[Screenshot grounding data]
********

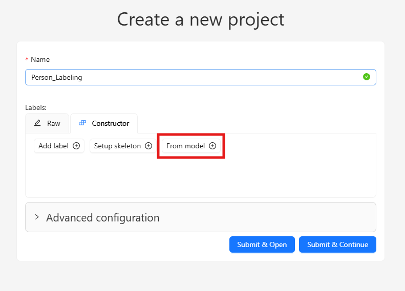Click the Name field label

(40, 60)
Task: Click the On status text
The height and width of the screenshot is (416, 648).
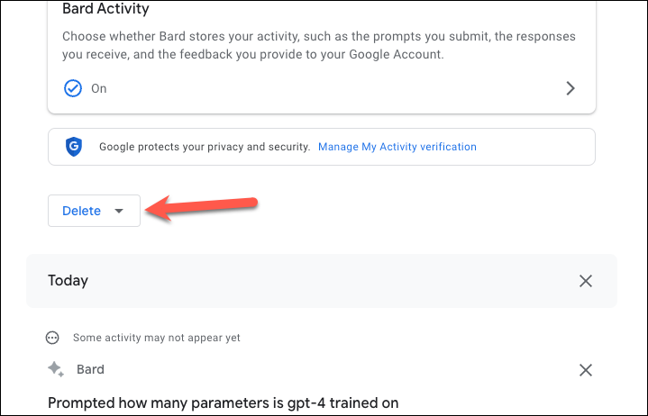Action: tap(99, 89)
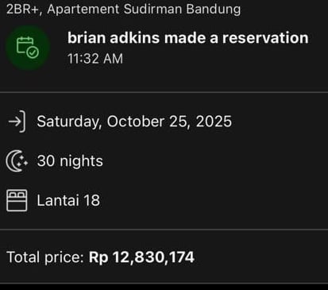328x290 pixels.
Task: Click the black bar at screen bottom
Action: tap(164, 287)
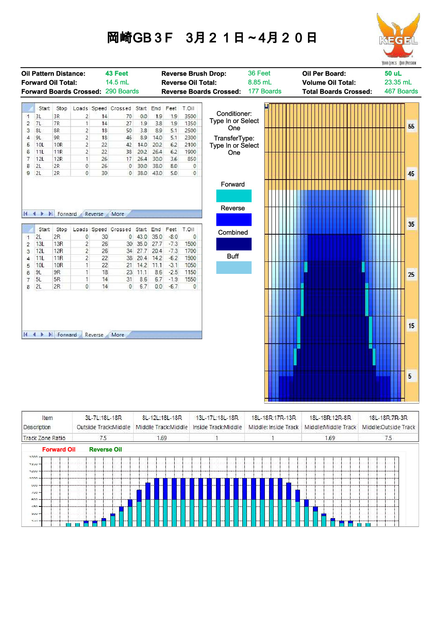Click the first-record arrow in the lower table navigator
Screen dimensions: 442x625
[25, 334]
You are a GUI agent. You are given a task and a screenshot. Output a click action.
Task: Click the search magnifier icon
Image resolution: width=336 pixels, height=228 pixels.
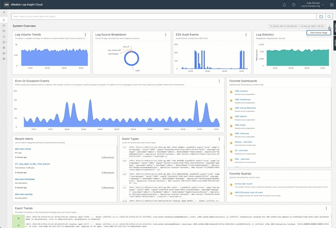(x=329, y=17)
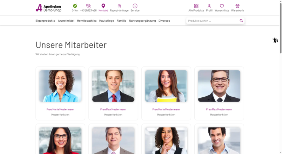Click the phone number icon
Image resolution: width=282 pixels, height=154 pixels.
(x=88, y=6)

********

### Your task
The required output is every line from the one containing "Task: Click the search magnifier icon" through the last line of the data above, restated exactly and without pictures.

### Solution to the problem
Task: Click the search magnifier icon
Image resolution: width=336 pixels, height=228 pixels.
(x=329, y=17)
Click the phone number icon
Image resolution: width=282 pixels, height=154 pixels.
(x=88, y=6)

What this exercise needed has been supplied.